##### EXTRACTED DATA #####
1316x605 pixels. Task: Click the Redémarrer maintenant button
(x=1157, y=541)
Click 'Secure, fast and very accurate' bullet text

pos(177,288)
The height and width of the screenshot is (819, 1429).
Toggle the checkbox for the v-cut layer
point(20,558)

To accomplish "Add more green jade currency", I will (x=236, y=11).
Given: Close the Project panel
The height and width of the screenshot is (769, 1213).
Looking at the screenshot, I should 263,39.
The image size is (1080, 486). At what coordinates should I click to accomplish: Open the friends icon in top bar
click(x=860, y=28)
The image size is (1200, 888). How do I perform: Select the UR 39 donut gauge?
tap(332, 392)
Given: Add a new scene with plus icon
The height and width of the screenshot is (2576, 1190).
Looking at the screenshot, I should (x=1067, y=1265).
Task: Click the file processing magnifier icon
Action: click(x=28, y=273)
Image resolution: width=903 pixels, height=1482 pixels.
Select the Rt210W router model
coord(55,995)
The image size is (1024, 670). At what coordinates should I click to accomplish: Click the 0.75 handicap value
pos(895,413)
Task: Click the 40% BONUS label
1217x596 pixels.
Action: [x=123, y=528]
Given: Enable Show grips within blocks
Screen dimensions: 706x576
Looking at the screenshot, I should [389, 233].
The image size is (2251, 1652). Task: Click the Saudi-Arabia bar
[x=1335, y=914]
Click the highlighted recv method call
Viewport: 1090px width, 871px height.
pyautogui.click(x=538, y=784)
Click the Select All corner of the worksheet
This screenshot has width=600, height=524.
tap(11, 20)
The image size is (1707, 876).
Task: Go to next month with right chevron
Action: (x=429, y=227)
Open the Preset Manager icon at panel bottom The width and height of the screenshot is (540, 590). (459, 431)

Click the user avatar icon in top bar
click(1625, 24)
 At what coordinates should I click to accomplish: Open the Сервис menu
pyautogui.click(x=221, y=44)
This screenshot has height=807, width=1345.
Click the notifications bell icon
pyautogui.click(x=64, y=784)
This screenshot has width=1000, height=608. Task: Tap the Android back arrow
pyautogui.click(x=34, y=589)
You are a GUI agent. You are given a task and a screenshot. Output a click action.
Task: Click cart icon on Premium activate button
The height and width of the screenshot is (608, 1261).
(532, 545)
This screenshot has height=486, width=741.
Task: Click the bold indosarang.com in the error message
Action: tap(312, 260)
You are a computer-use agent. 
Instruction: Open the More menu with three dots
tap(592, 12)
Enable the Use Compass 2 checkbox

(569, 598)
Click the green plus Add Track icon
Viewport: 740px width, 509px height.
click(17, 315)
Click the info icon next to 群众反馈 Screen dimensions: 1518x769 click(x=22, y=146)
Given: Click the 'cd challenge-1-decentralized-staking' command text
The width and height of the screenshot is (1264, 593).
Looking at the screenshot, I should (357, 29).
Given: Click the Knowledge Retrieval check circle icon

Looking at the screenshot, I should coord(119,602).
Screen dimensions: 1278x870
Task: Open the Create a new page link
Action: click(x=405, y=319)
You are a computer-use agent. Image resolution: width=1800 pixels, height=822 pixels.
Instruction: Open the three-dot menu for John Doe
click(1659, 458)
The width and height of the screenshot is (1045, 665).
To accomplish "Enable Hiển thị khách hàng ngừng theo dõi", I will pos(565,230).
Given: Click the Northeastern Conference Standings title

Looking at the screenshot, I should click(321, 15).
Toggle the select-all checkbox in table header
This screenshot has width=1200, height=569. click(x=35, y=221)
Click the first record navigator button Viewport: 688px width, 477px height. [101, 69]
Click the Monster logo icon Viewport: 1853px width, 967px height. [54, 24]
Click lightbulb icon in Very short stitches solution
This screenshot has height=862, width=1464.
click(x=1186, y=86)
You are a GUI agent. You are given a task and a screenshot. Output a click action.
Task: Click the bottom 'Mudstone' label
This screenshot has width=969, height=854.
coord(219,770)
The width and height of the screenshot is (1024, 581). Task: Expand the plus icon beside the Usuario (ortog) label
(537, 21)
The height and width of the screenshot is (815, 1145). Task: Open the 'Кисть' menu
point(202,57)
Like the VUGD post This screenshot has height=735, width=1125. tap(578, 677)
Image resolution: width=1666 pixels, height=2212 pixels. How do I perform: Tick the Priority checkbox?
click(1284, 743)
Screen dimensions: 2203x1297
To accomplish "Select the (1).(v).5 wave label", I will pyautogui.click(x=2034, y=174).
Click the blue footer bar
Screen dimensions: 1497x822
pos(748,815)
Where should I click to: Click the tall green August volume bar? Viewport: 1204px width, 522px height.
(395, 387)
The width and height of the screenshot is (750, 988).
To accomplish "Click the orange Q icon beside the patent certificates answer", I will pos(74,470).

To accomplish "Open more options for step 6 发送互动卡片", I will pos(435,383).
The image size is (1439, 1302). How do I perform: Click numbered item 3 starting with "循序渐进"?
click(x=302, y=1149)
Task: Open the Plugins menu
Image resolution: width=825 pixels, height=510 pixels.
#####
Rewrite the rows above as a numbered list, leaving out the blank lines.

- EXERCISE ANSWER -
1. 1316x605 pixels. Task: Click the Redémarrer maintenant button
2. (x=1157, y=541)
3. Click 'Secure, fast and very accurate' bullet text
4. pos(177,288)
5. The height and width of the screenshot is (819, 1429).
6. Toggle the checkbox for the v-cut layer
7. point(20,558)
8. To accomplish "Add more green jade currency", I will (x=236, y=11).
9. Given: Close the Project panel
10. The height and width of the screenshot is (769, 1213).
11. Looking at the screenshot, I should 263,39.
12. The image size is (1080, 486). At what coordinates should I click to accomplish: Open the friends icon in top bar
13. click(x=860, y=28)
14. The image size is (1200, 888). How do I perform: Select the UR 39 donut gauge?
15. tap(332, 392)
16. Given: Add a new scene with plus icon
17. The height and width of the screenshot is (2576, 1190).
18. Looking at the screenshot, I should (x=1067, y=1265).
19. Task: Click the file processing magnifier icon
20. Action: click(x=28, y=273)
21. Image resolution: width=903 pixels, height=1482 pixels.
22. Select the Rt210W router model
23. coord(55,995)
24. The image size is (1024, 670). At what coordinates should I click to accomplish: Click the 0.75 handicap value
25. pos(895,413)
26. Task: Click the 40% BONUS label
27. 1217x596 pixels.
28. Action: [x=123, y=528]
29. Given: Enable Show grips within blocks
30. Screen dimensions: 706x576
31. Looking at the screenshot, I should [389, 233].
32. The image size is (2251, 1652). Task: Click the Saudi-Arabia bar
33. [x=1335, y=914]
34. Click the highlighted recv method call
35. Viewport: 1090px width, 871px height.
36. pyautogui.click(x=538, y=784)
37. Click the Select All corner of the worksheet
38. This screenshot has width=600, height=524.
39. tap(11, 20)
40. The image size is (1707, 876).
41. Task: Go to next month with right chevron
42. Action: (x=429, y=227)
43. Open the Preset Manager icon at panel bottom The width and height of the screenshot is (540, 590). (459, 431)
44. Click the user avatar icon in top bar
45. click(1625, 24)
46.  At what coordinates should I click to accomplish: Open the Сервис menu
47. pyautogui.click(x=221, y=44)
48. This screenshot has height=807, width=1345.
49. Click the notifications bell icon
50. pyautogui.click(x=64, y=784)
51. This screenshot has width=1000, height=608. Task: Tap the Android back arrow
52. pyautogui.click(x=34, y=589)
53. You are a GUI agent. You are given a task and a screenshot. Output a click action.
54. Task: Click cart icon on Premium activate button
55. The height and width of the screenshot is (608, 1261).
56. (532, 545)
57. This screenshot has height=486, width=741.
58. Task: Click the bold indosarang.com in the error message
59. Action: tap(312, 260)
60. You are a computer-use agent. 
61. Instruction: Open the More menu with three dots
62. tap(592, 12)
63. Enable the Use Compass 2 checkbox
64. (569, 598)
65. Click the green plus Add Track icon
66. Viewport: 740px width, 509px height.
67. click(17, 315)
68. Click the info icon next to 群众反馈 Screen dimensions: 1518x769 click(x=22, y=146)
69. Given: Click the 'cd challenge-1-decentralized-staking' command text
70. The width and height of the screenshot is (1264, 593).
71. Looking at the screenshot, I should (357, 29).
72. Given: Click the Knowledge Retrieval check circle icon
73. Looking at the screenshot, I should coord(119,602).
74. Screen dimensions: 1278x870
75. Task: Open the Create a new page link
76. Action: click(x=405, y=319)
77. You are a computer-use agent. Image resolution: width=1800 pixels, height=822 pixels.
78. Instruction: Open the three-dot menu for John Doe
79. click(1659, 458)
80. The width and height of the screenshot is (1045, 665).
81. To accomplish "Enable Hiển thị khách hàng ngừng theo dõi", I will pos(565,230).
82. Given: Click the Northeastern Conference Standings title
83. Looking at the screenshot, I should click(321, 15).
84. Toggle the select-all checkbox in table header
85. This screenshot has width=1200, height=569. click(x=35, y=221)
86. Click the first record navigator button Viewport: 688px width, 477px height. [101, 69]
87. Click the Monster logo icon Viewport: 1853px width, 967px height. [54, 24]
88. Click lightbulb icon in Very short stitches solution
89. This screenshot has height=862, width=1464.
90. click(x=1186, y=86)
91. You are a GUI agent. You are given a task and a screenshot. Output a click action.
92. Task: Click the bottom 'Mudstone' label
93. This screenshot has width=969, height=854.
94. coord(219,770)
95. The width and height of the screenshot is (1024, 581). Task: Expand the plus icon beside the Usuario (ortog) label
96. (537, 21)
97. The height and width of the screenshot is (815, 1145). Task: Open the 'Кисть' menu
98. point(202,57)
99. Like the VUGD post This screenshot has height=735, width=1125. tap(578, 677)
100. Image resolution: width=1666 pixels, height=2212 pixels. How do I perform: Tick the Priority checkbox?
101. click(1284, 743)
102. Screen dimensions: 2203x1297
103. To accomplish "Select the (1).(v).5 wave label", I will pyautogui.click(x=2034, y=174).
104. Click the blue footer bar
105. Screen dimensions: 1497x822
106. pos(748,815)
107. Where should I click to: Click the tall green August volume bar? Viewport: 1204px width, 522px height.
108. (395, 387)
109. The width and height of the screenshot is (750, 988).
110. To accomplish "Click the orange Q icon beside the patent certificates answer", I will pos(74,470).
111. To accomplish "Open more options for step 6 发送互动卡片", I will pos(435,383).
112. The image size is (1439, 1302). How do I perform: Click numbered item 3 starting with "循序渐进"?
113. click(x=302, y=1149)
114. Task: Open the Plugins menu
115. Image resolution: width=825 pixels, height=510 pixels.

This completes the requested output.